[[ INPUT FOR THIS TASK, beginning ]]
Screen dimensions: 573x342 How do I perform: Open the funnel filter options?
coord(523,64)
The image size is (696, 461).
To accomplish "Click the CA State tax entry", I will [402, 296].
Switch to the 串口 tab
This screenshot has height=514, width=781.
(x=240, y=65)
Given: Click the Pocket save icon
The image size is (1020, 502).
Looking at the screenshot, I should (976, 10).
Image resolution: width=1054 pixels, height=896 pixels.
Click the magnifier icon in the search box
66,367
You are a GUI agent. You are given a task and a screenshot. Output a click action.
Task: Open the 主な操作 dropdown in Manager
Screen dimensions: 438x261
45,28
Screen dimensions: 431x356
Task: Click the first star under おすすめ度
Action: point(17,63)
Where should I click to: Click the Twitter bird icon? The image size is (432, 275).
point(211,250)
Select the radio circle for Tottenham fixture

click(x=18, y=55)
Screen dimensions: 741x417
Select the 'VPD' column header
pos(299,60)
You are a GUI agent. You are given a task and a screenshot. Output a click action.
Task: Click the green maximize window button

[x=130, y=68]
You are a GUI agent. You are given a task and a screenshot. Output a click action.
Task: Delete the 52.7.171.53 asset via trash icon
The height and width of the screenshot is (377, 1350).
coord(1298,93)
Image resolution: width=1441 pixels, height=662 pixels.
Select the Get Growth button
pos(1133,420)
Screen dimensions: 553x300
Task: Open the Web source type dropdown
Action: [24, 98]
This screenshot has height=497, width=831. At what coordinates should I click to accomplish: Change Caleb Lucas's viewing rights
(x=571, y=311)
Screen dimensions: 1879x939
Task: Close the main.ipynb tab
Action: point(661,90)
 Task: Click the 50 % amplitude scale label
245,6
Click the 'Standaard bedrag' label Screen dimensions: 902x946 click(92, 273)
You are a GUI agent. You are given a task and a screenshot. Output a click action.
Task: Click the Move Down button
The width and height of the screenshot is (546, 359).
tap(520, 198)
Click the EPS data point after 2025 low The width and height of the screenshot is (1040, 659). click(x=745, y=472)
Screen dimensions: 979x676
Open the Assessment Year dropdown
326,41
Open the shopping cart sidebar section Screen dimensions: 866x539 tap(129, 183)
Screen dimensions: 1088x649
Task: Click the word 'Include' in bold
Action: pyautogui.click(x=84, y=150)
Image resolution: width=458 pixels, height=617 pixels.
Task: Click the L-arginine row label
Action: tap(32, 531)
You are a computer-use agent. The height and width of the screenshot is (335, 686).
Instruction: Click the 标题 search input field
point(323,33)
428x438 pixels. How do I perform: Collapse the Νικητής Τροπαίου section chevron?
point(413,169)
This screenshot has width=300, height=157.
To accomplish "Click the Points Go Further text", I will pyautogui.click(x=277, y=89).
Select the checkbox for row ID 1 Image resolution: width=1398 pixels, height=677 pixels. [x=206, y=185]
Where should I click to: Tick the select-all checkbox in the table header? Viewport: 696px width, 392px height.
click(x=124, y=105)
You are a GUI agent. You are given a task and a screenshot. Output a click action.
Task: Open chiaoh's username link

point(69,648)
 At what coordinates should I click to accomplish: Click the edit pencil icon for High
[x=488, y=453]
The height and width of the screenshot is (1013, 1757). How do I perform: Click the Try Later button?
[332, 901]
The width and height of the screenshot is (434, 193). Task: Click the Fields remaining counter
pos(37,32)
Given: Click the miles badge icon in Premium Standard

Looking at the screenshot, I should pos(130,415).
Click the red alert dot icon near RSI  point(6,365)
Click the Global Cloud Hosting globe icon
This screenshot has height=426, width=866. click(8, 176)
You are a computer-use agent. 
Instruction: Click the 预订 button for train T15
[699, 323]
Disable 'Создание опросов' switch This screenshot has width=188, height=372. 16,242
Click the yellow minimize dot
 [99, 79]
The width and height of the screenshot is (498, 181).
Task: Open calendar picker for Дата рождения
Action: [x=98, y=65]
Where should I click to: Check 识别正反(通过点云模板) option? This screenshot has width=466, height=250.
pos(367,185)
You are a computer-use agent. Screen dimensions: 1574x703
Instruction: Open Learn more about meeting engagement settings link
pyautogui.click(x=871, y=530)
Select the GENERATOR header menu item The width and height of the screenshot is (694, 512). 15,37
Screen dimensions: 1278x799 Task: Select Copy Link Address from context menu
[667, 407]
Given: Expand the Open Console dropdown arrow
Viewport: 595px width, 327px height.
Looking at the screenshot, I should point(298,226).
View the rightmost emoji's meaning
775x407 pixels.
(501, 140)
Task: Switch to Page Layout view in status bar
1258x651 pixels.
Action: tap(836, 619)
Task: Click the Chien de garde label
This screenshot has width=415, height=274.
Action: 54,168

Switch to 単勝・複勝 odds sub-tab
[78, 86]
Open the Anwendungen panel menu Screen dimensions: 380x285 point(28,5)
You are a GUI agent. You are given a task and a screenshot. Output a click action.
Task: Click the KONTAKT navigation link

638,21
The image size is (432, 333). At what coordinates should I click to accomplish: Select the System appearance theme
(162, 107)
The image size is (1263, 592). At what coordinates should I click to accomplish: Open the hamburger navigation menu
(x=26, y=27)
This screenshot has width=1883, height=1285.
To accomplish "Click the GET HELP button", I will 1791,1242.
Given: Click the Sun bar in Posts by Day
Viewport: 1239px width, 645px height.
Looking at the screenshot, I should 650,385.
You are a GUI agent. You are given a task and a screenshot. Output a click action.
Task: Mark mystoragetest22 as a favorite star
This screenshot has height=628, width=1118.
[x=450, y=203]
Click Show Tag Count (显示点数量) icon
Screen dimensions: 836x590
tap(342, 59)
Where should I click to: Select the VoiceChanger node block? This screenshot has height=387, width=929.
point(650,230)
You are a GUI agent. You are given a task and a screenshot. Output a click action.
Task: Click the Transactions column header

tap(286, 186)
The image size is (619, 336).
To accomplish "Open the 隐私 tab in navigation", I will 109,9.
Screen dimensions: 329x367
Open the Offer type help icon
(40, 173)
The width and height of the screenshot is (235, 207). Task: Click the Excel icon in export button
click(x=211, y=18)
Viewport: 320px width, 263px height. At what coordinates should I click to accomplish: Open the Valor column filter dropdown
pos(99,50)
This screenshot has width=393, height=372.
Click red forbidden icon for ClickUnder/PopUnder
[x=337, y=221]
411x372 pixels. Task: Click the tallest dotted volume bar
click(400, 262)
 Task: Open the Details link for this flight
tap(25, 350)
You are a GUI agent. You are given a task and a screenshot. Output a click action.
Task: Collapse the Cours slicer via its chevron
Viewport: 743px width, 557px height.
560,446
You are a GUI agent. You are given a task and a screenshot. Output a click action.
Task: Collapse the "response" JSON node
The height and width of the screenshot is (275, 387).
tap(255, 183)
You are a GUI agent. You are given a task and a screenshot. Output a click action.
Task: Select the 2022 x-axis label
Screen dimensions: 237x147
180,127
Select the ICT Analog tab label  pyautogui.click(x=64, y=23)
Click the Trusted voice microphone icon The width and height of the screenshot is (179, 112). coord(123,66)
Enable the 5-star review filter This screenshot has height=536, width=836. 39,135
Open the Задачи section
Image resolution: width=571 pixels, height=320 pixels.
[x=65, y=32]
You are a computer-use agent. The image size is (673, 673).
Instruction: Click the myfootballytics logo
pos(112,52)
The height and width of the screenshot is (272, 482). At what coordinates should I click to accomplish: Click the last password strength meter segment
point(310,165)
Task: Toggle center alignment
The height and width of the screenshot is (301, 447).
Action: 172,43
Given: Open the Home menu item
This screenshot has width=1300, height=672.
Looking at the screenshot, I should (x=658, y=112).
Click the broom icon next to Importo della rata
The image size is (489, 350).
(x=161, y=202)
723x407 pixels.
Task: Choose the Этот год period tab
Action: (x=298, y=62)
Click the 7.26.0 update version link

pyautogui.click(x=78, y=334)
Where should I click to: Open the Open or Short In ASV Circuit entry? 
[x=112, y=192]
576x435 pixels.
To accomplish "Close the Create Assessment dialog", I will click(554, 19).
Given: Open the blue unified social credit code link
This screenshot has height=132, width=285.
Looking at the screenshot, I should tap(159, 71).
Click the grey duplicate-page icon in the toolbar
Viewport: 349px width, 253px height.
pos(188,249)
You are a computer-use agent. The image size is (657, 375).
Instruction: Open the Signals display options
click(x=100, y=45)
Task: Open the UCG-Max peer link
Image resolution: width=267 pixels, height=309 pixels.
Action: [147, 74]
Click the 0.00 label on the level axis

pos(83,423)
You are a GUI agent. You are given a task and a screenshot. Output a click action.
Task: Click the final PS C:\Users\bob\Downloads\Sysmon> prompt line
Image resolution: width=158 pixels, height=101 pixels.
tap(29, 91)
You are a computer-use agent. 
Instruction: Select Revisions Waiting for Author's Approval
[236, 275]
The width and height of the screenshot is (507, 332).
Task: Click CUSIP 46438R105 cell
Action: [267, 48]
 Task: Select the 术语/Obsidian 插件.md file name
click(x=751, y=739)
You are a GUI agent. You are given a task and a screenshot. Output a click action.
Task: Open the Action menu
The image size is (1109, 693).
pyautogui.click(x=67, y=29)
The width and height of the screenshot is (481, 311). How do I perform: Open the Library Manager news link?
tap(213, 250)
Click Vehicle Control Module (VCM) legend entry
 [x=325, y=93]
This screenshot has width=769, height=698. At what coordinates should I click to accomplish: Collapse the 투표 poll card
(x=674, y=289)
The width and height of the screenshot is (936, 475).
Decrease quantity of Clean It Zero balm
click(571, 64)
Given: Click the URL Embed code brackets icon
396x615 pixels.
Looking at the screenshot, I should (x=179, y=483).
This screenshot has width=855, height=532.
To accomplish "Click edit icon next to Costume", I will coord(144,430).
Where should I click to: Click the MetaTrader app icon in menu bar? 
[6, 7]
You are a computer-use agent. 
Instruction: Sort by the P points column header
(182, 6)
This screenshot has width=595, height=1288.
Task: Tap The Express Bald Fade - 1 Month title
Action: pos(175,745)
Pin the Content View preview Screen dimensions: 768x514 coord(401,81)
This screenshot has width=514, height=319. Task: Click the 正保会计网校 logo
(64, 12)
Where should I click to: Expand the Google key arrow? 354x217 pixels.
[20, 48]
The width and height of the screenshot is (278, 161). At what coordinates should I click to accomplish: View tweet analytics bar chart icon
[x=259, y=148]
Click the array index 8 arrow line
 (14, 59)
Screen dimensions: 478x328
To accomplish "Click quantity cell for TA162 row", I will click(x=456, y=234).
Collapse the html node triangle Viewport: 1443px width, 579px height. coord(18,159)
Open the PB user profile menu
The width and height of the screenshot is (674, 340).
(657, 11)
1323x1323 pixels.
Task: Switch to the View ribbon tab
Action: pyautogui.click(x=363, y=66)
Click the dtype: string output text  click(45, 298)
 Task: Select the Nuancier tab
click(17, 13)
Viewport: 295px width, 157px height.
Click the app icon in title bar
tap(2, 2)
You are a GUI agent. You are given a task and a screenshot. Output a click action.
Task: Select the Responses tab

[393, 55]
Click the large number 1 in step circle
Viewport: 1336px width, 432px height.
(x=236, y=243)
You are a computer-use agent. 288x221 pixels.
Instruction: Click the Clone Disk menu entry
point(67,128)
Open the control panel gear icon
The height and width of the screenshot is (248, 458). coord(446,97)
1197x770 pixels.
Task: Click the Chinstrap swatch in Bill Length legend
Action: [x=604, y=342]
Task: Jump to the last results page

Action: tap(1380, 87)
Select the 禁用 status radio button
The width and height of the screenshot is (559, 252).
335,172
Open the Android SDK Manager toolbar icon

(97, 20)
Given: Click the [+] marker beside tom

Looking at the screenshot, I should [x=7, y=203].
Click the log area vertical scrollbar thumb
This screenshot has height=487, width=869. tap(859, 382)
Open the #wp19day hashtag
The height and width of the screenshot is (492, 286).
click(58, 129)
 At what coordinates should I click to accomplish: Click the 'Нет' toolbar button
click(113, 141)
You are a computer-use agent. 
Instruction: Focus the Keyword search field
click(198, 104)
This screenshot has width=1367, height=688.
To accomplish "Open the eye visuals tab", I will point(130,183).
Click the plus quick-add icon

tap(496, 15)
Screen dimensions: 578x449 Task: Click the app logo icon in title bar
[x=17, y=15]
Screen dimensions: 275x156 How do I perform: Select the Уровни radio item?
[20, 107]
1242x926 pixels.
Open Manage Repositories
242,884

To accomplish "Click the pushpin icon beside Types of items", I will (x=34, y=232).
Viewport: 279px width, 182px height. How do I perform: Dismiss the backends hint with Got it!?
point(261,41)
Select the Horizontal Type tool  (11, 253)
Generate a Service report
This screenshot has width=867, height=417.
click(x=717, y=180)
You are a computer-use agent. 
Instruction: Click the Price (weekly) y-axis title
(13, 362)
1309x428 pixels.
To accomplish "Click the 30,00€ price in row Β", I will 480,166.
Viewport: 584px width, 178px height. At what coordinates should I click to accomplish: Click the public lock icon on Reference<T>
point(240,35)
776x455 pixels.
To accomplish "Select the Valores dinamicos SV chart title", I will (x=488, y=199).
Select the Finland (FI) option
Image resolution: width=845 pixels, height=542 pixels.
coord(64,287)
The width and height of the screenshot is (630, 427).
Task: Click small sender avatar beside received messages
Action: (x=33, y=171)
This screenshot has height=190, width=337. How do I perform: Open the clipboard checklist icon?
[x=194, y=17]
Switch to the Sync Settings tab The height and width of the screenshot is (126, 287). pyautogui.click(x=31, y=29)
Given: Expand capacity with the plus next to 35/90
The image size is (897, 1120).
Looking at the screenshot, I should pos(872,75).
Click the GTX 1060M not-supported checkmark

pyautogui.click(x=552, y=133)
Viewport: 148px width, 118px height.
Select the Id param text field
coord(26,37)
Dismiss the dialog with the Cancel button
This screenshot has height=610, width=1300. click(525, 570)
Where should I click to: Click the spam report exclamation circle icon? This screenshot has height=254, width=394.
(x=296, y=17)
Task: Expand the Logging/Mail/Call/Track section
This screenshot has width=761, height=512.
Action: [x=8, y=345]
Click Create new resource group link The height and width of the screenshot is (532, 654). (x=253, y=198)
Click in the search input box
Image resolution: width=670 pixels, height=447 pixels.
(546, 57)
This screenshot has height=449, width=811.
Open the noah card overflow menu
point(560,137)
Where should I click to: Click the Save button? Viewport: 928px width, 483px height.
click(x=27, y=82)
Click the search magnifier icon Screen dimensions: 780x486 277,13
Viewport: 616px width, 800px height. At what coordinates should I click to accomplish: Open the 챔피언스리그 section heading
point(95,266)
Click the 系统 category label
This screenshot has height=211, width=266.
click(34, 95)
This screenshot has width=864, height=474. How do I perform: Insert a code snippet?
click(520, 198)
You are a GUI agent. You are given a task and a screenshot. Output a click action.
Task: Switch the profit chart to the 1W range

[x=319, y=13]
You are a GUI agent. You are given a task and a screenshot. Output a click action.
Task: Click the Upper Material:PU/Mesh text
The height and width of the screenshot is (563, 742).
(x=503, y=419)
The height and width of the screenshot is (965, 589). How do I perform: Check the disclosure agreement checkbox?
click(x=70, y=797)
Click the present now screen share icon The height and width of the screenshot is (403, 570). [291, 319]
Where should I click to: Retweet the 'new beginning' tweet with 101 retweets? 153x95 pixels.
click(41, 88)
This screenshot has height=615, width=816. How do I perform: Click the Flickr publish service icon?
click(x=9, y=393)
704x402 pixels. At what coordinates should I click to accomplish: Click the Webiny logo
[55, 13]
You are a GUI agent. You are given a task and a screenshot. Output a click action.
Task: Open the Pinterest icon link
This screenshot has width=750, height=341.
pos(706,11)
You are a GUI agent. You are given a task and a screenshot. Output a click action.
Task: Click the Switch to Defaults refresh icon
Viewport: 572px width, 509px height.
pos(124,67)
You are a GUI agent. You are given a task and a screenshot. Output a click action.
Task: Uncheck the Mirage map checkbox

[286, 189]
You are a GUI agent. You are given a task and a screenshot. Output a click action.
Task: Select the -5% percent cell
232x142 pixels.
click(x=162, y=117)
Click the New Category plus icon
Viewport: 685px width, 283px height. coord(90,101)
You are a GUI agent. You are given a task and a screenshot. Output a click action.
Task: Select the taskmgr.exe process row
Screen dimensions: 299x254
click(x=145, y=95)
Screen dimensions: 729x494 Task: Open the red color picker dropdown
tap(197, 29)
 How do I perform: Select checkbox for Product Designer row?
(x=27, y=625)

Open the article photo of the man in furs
[[ INPUT FOR THIS TASK, end ]]
» YOUR TASK:
Return every line from the entries above that contains the word "status".

» THE COMPLETED TASK:
Task: Switch to Page Layout view in status bar
Select the 禁用 status radio button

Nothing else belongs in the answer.